Operation Chaos

by Poul Anderson

Cover image

Series: Matucheck #1
Publisher: Orb
Copyright: 1971
Printing: November 1999
ISBN: 0-312-87242-9
Format: Trade paperback
Pages: 256

Buy at Powell's Books

What if the scientific age came accompanied with the rediscovery of magic, and that power was exploited in the same systematic and scientific way that such things as electricity were in our world? That's the well-executed premise of Operation Chaos, a novel built with some loose bridging text out of four short stories published in The Magazine of Fantasy and Science Fiction in the 1950s and 1960s. The resulting world is full of fascinating glimmers of modern technological concepts applied matter-of-factly to things that are normally the province of fantasy novels, and Anderson does a good job of simply presenting the world on its own terms and letting the reader enjoy puzzling out the parallels rather than giving too many crib notes.

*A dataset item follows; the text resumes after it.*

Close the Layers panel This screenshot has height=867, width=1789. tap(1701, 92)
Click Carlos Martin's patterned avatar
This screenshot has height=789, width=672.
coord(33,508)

This is basically a one-idea book, but it's a great idea with a lot of legs. Everyone has a personal broomstick with comfortable seats and a windshield, or a flying carpet if they need to haul cargo or want a limousine equivalent. The armor division of the military uses armored dragons. Were transformations turned out to be a matter of light with the proper polarization, so there are hand-lamps on the market to let weres change themselves whenever they want. The implications, both serious and comical, are tossed out fast and furiously, liberally sprinkled on every page.

Outside of the basic concept, the story holds together adequately but isn't anything spectacular. Its composition as four separate stories shows clearly through, and the bridging concept doesn't add much to the story. There's only a bare modicum of text to cover the transitions, and not much in common between them other than the main characters. The characters are passable, but this is definitely not a character-driven story and there's nothing particularly notable about them. (Although I did like the cranky feline familiar.)

Recommended as a fun adventure romp, with a bit of suspense, a tiny bit of romance, and a rather interesting world. It's nothing spectacular, but I bet you'll remember the background.

Followed (many years later) by Operation Luna.